Mobile devices have taken over our lives completely. If you have any doubts about it, here is something that will make you a firm believer. Chinese beggars have started making use of the technology, and are using smartphones and QR codes as tools of the trade. If you are feeling generous, you can simply whip out your phone, scan a printed QR code and transfer some funds to the beggar’s account.
Local media have spread the news of mobile-savvy beggars in the Jinan city, Shandong province in China. They spread in areas popular with tourists, holding begging bowls that contain a QR code printout. Anyone who has Alipay, WeChat Wallet or few other mobile payment apps can scan the code and make a donation. Don’t be surprised to know that the beggars have mobile phones. According to state media outlets, it is not actually a rare thing at all.
One of these high-tech beggers who caught media’s attention was a man with mental issues and QR code he had was made by his family to help him. However, it has been reported that the QR code is also serving purposes other than helping people who are down on their luck. According to digital marketing company China Channel, in Beijing, many beggars receive money from local businesses for every QR code scanned by passers-by. The enterprises use these scans to collect people’s data fromWeChat profiles and then sell the IDs to small businesses for pennies. Later on, the information is used to bombard the users with unsolicited in-app advertisements.

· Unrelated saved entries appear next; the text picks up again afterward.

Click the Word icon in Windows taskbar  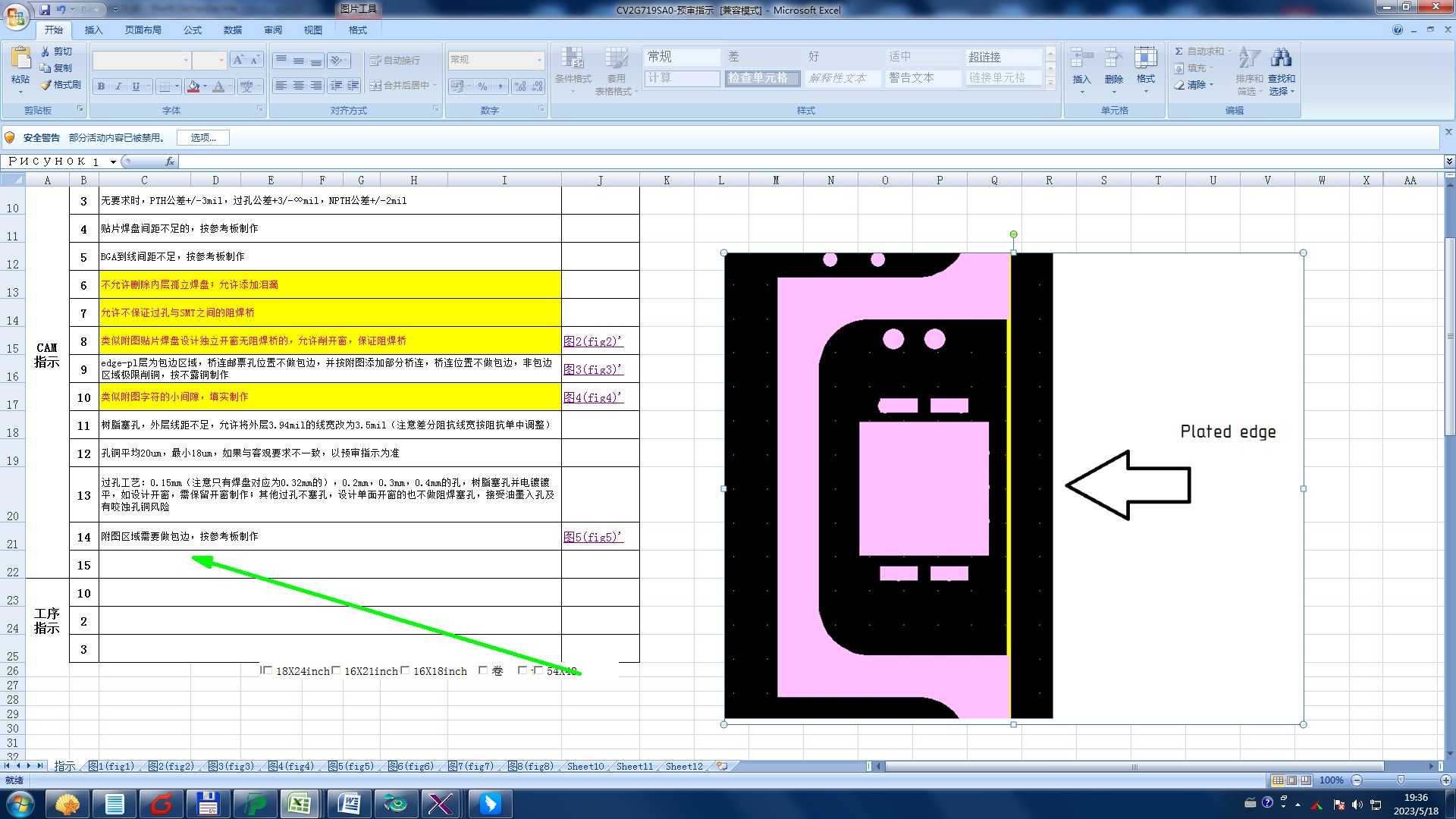coord(348,803)
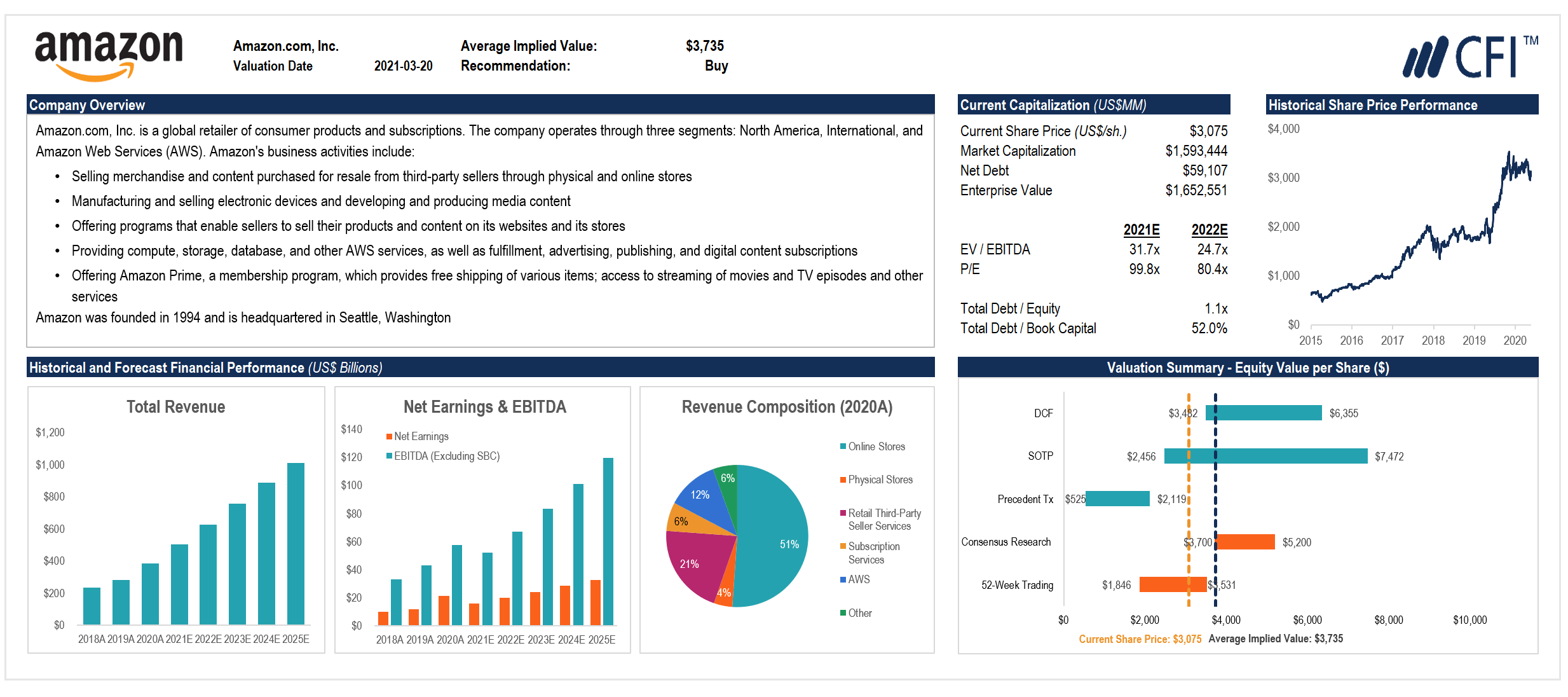Click the CFI logo
Viewport: 1568px width, 697px height.
tap(1469, 57)
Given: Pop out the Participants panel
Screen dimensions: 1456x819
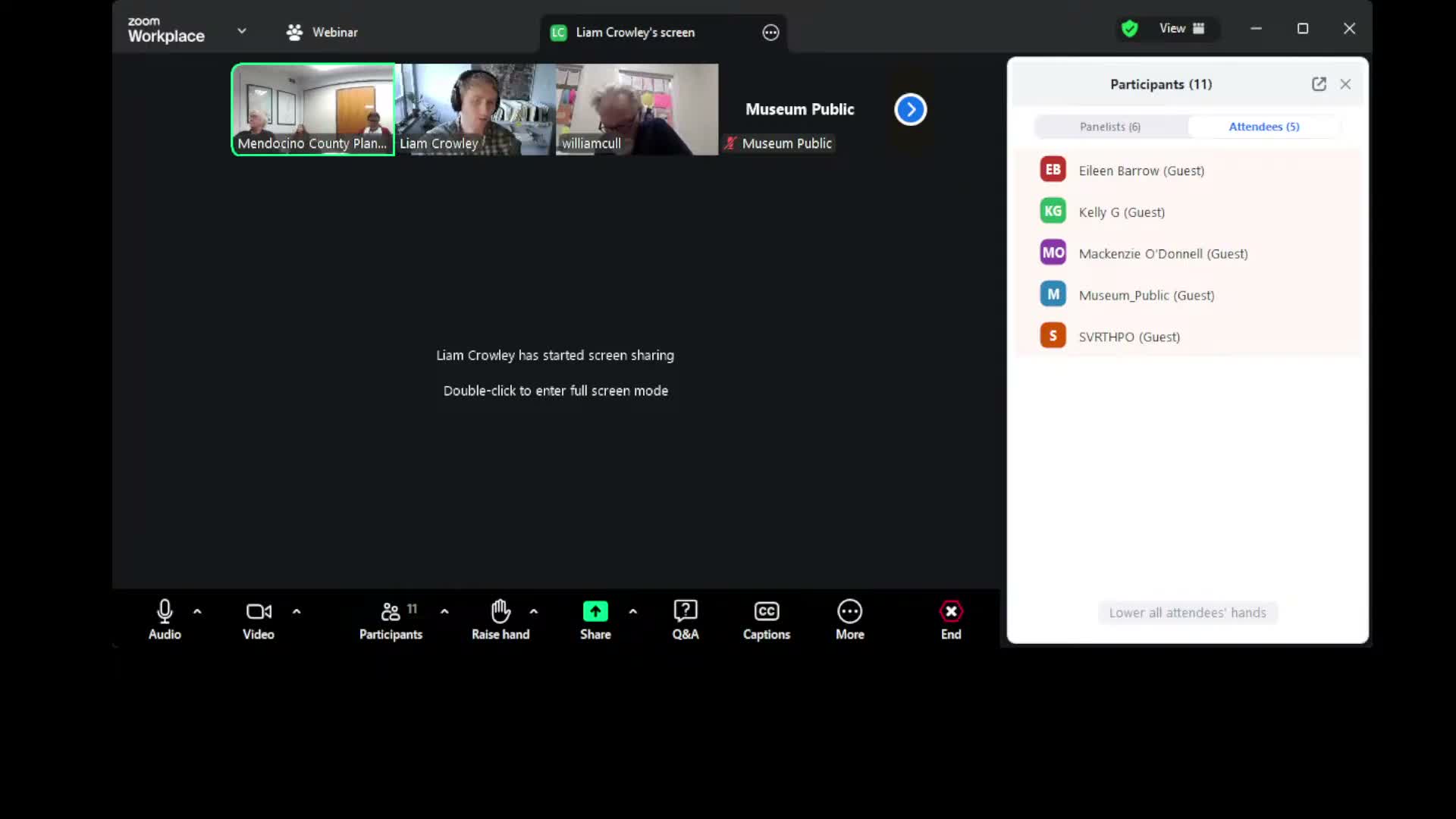Looking at the screenshot, I should tap(1319, 84).
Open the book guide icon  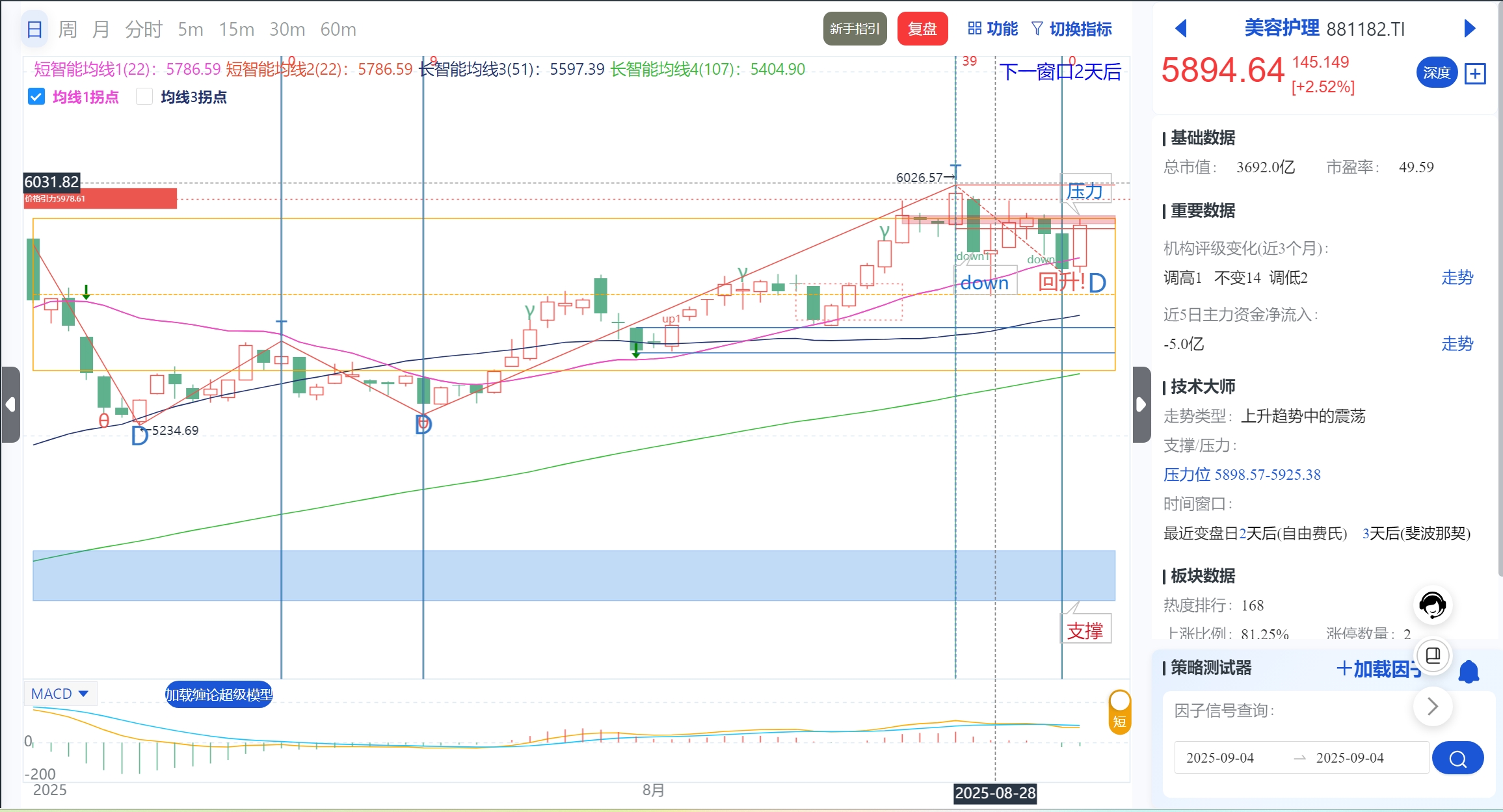point(1433,655)
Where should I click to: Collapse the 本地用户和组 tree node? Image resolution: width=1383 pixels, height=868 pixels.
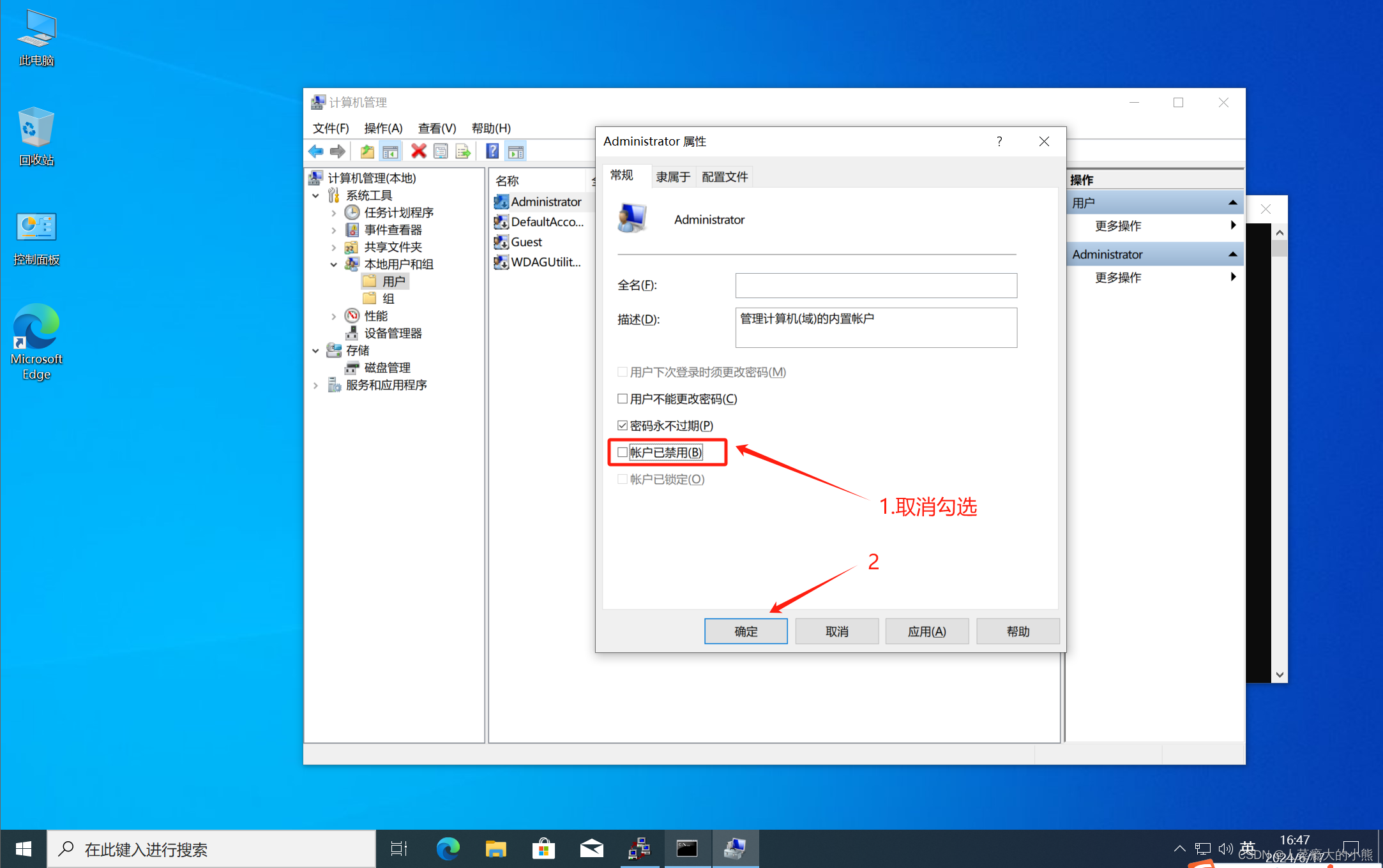tap(333, 264)
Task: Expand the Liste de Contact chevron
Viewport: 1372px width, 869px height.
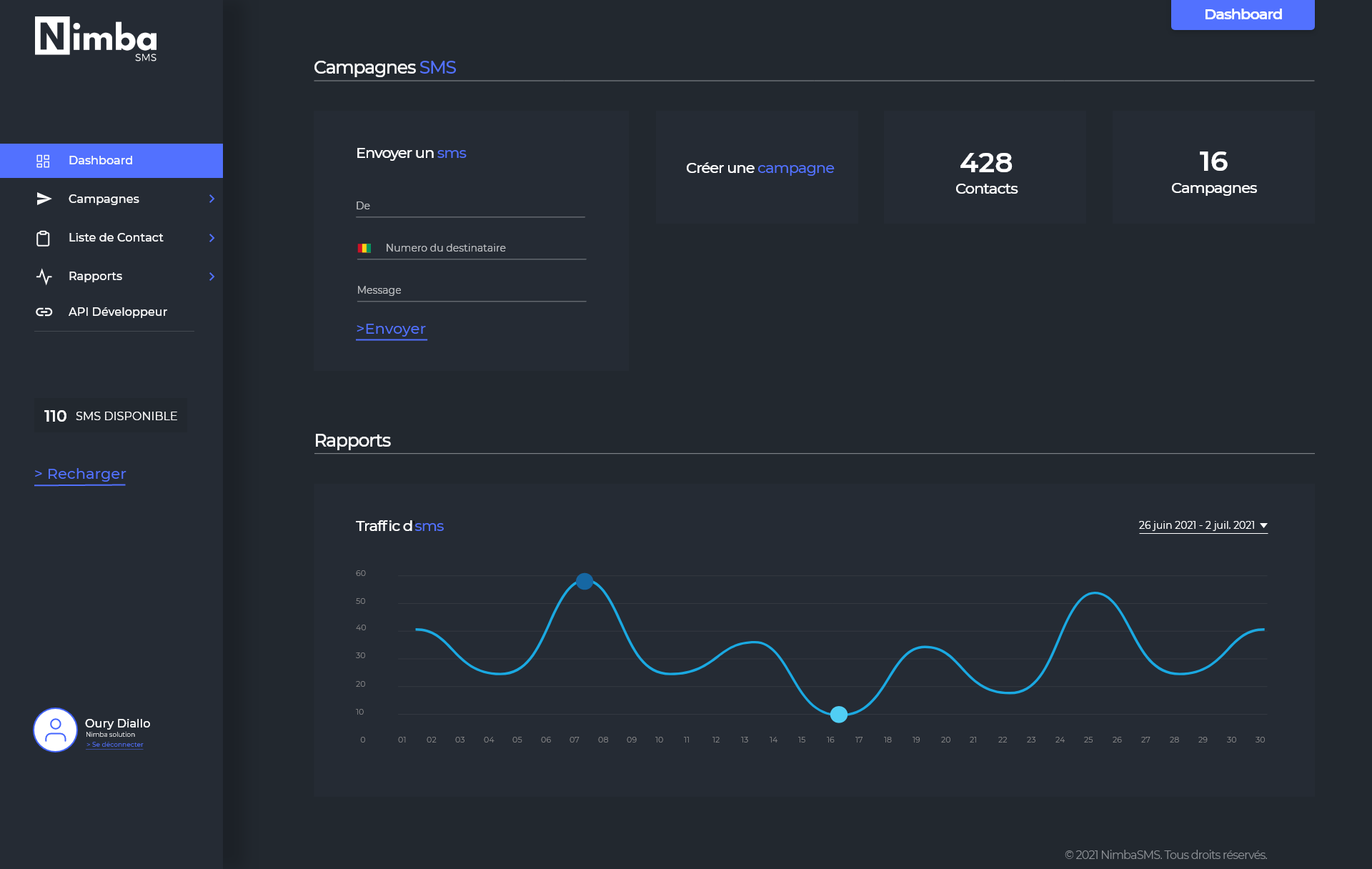Action: click(212, 238)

Since passer-by is not actually paying any money, they are not difficult to persuade. The beggars, on the other hand, get paid for their efforts. Each QR scanned pays between 0.7 and 1.5 yuan ($0.10 to $0.22). A 45-hour working week nets a monthly average of 4536 yuan ($685), which is almost what an average worker earns in China.
The whole thing may sound weird but it must be noted that China is perhaps the country which is closest to the cashless economy and QR codes are the reasons for that. The black & white, two-dimensional barcodes are used in all sort of ways, From payment in shops to tips in restaurants and cash gifts at weddings. Mobile payments in China exceed 50 times the volume for the US, where the 2016 tally was $112 billion.
According to consumer behavior researcher Chen Yiwen, China is on the verge of a “code economy.”
“China has started the transition to a cash-free economy faster than anyone could have imagined, largely because of the viral spread of two-dimensional barcode. It creates a new economy based on scannable codes.”
Interestingly, Western beggars are not that far behind their Chinese peers when it comes to mobile payments. A few years ago, a beggar Damien Preston-Booth made the headlines for using the mobile card reader and accepting donations via credit card.